La seule conscience que nous pouvons avoir du temps qui passe réside dans ce réveil douloureux qui nous fait découvrir un jour un étranger devant le miroir.
C'est une absurdité de croire que les sentiments seuls ont le pouvoir d'effacer les mensonges et les trahisons.
C'est le grand drame des handicapés des sentiments : Ils ont l'impression constante de se faire violence et de dépasser leurs propres limites dans l'indifférence la plus totale, sans que personne ne leur sache gré de leurs efforts.
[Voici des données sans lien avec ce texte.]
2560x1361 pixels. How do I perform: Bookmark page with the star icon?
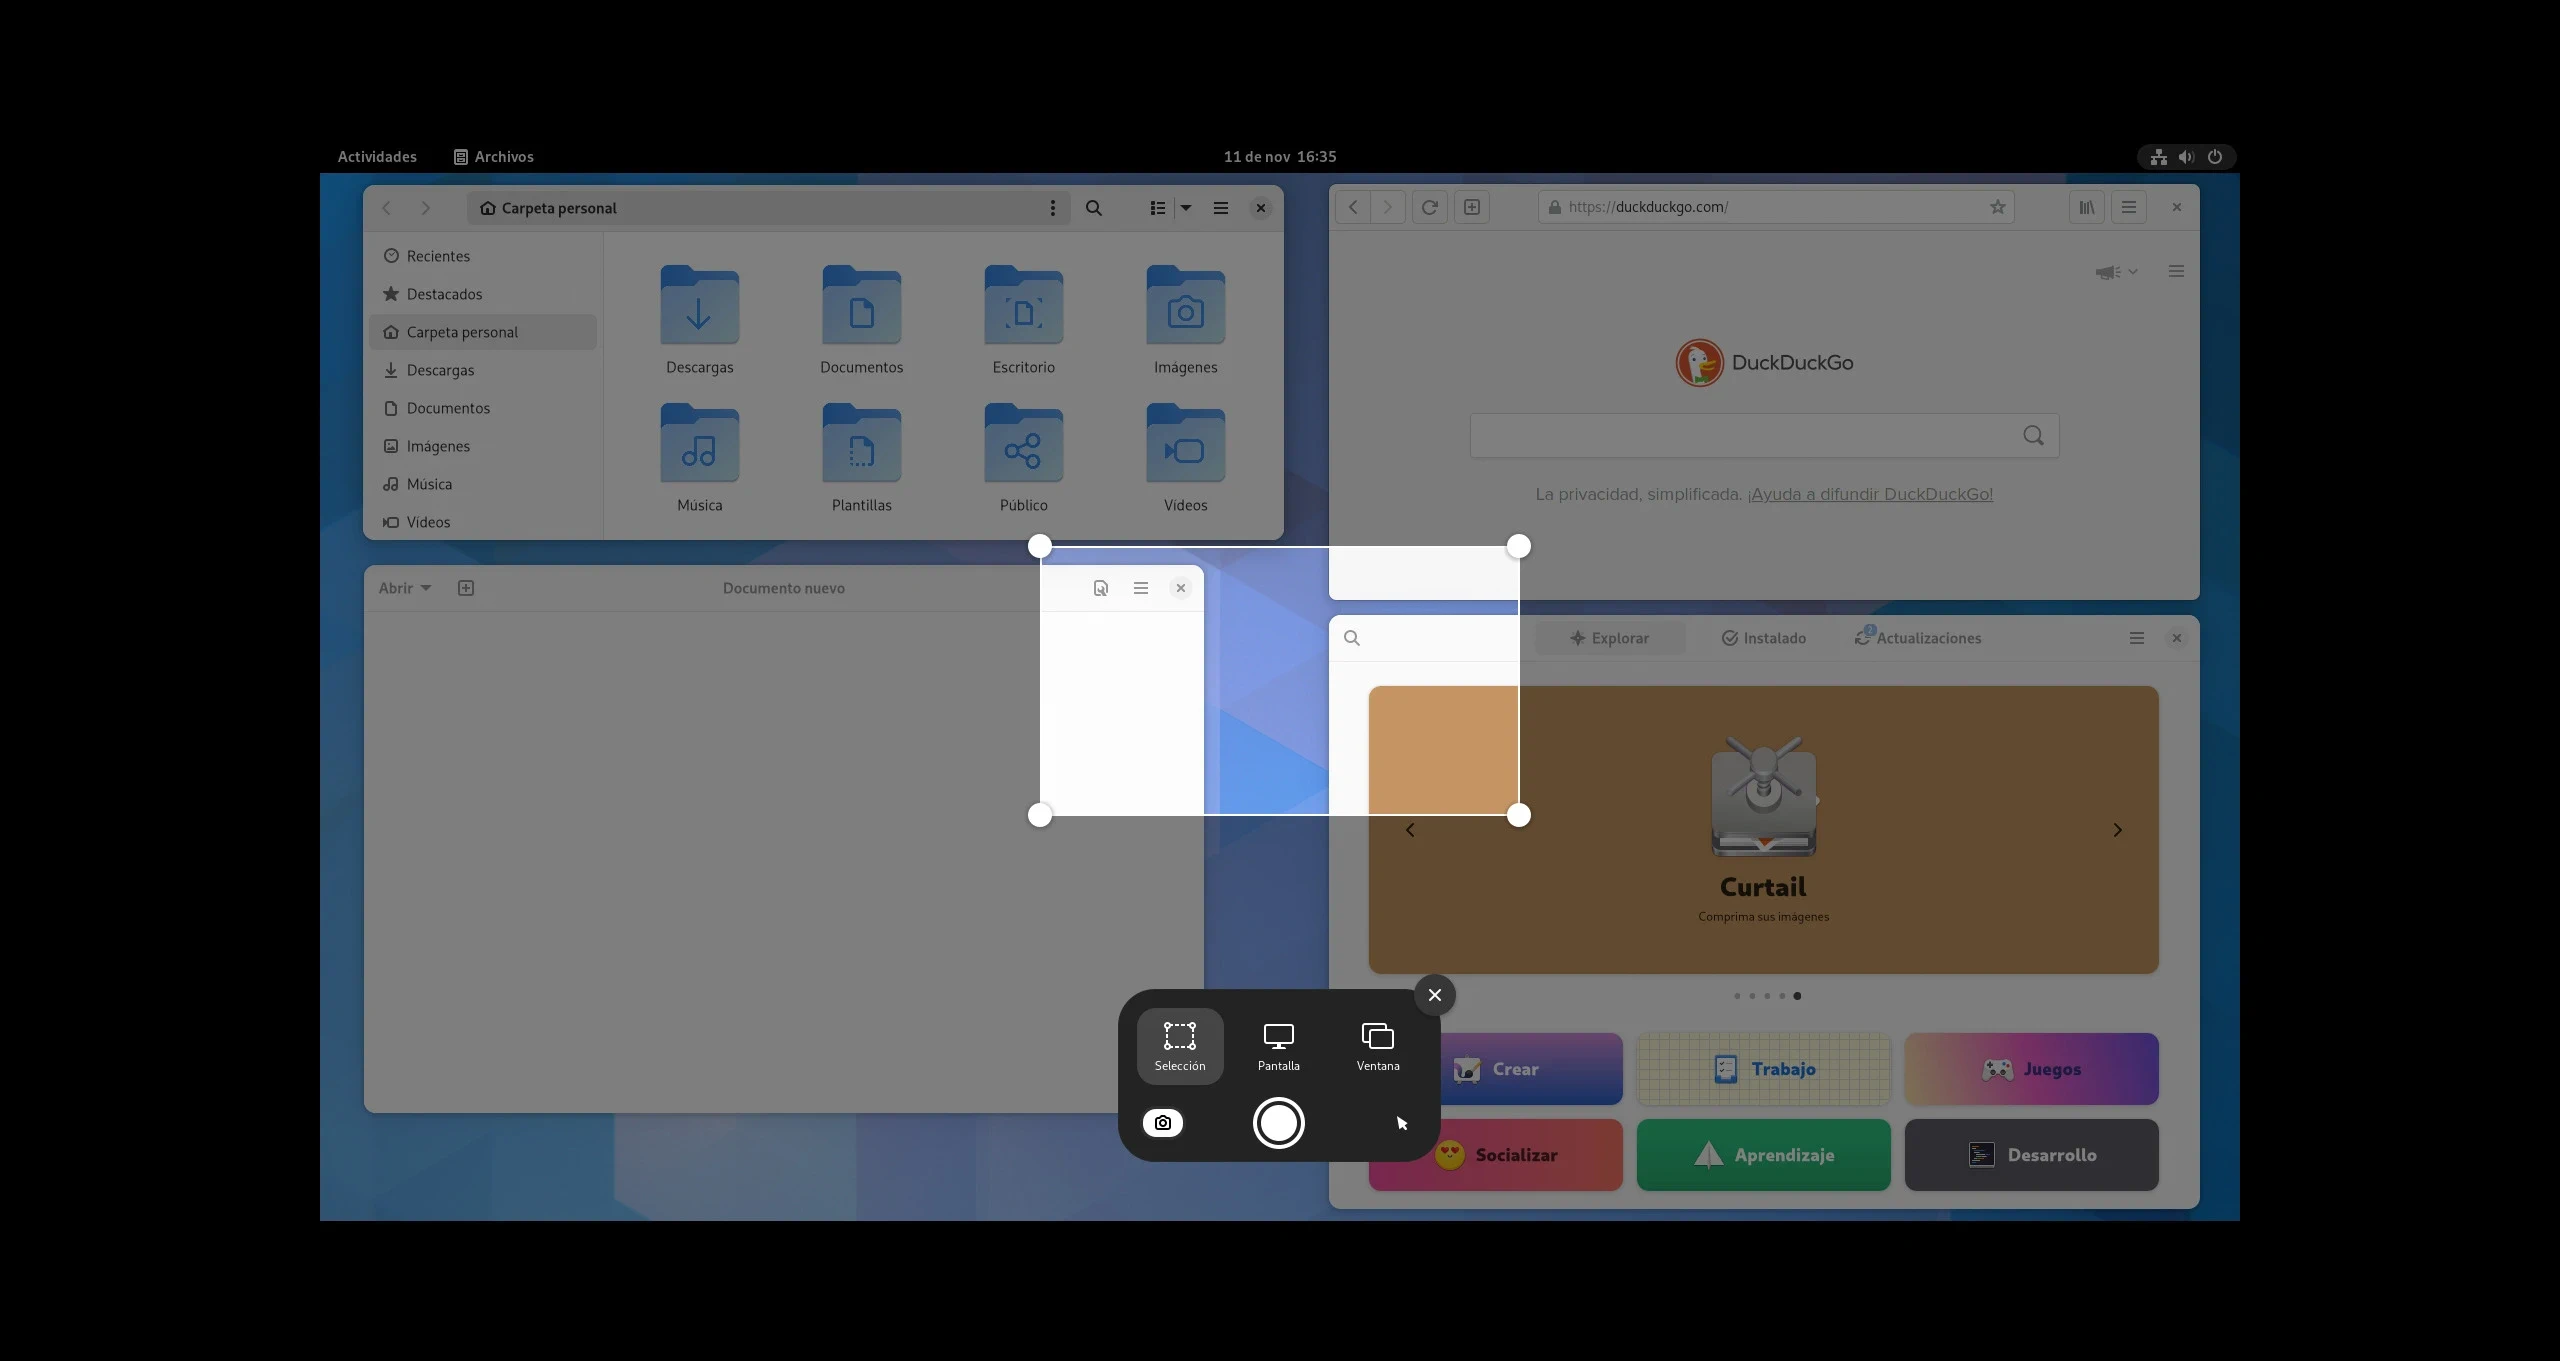(x=1997, y=207)
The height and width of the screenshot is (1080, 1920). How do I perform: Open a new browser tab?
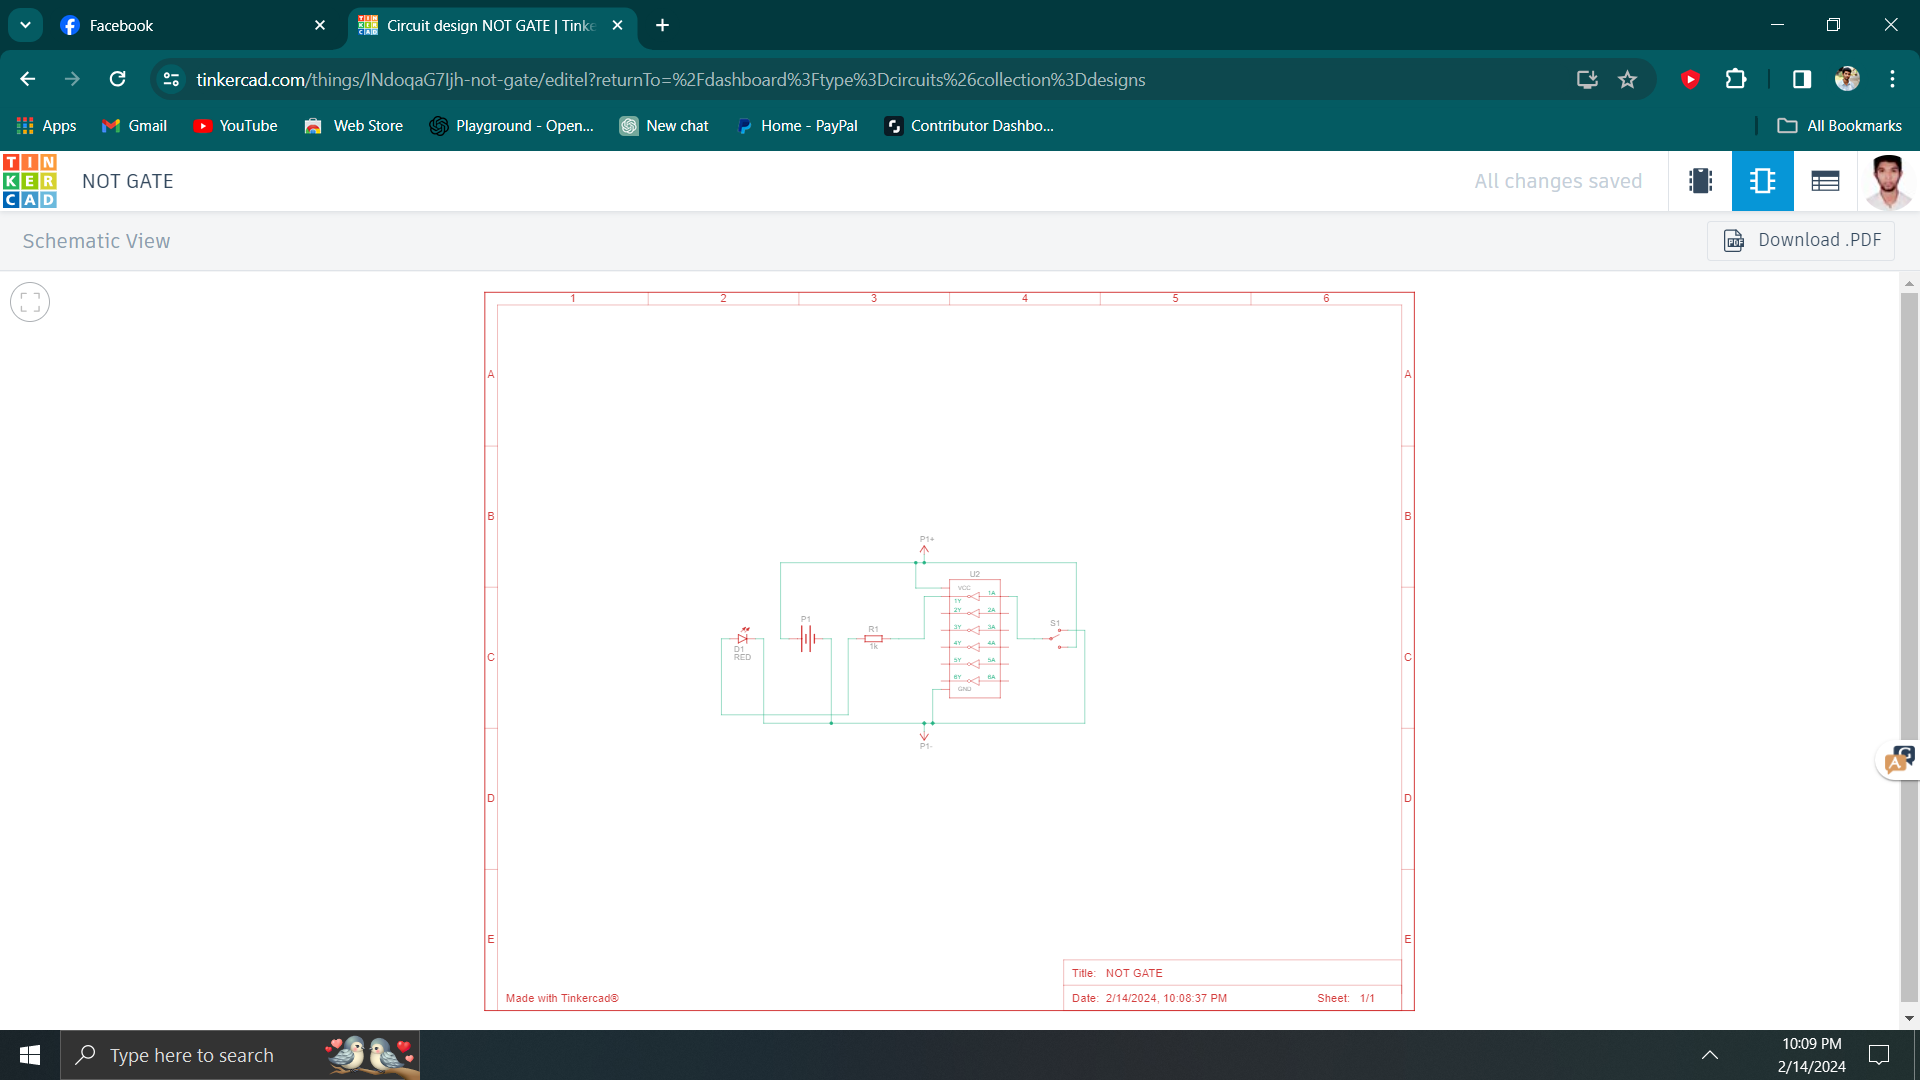point(662,25)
Les secrets ont leur rhétorique fallacieuse. Un secret n’est pas un mensonge par omission – conception trop facile et rassurante. Il est un négatif photographique, une réalité en creux ayant sa propre existence et qui le jour où elle est mise à jour peut tout dévaster, là où, révélée à temps, elle aurait sans doute blessé, mais de ces blessures dont on guérit. Sa force destructrice réside dans la dissimulation, plus que dans le contenu dissimulé. C’est ce qu’avaient refusé de comprendre mes grands-parents.
Certaines choses sont trop pénibles pour être appréhendées sur le coup. Ce n'est que plus tard, dans la solitude, le souvenir, que pointe la compréhension; quand les cendres sont froides, qu'on regarde autour de soi pour se retrouver dans un monde entièrement différent.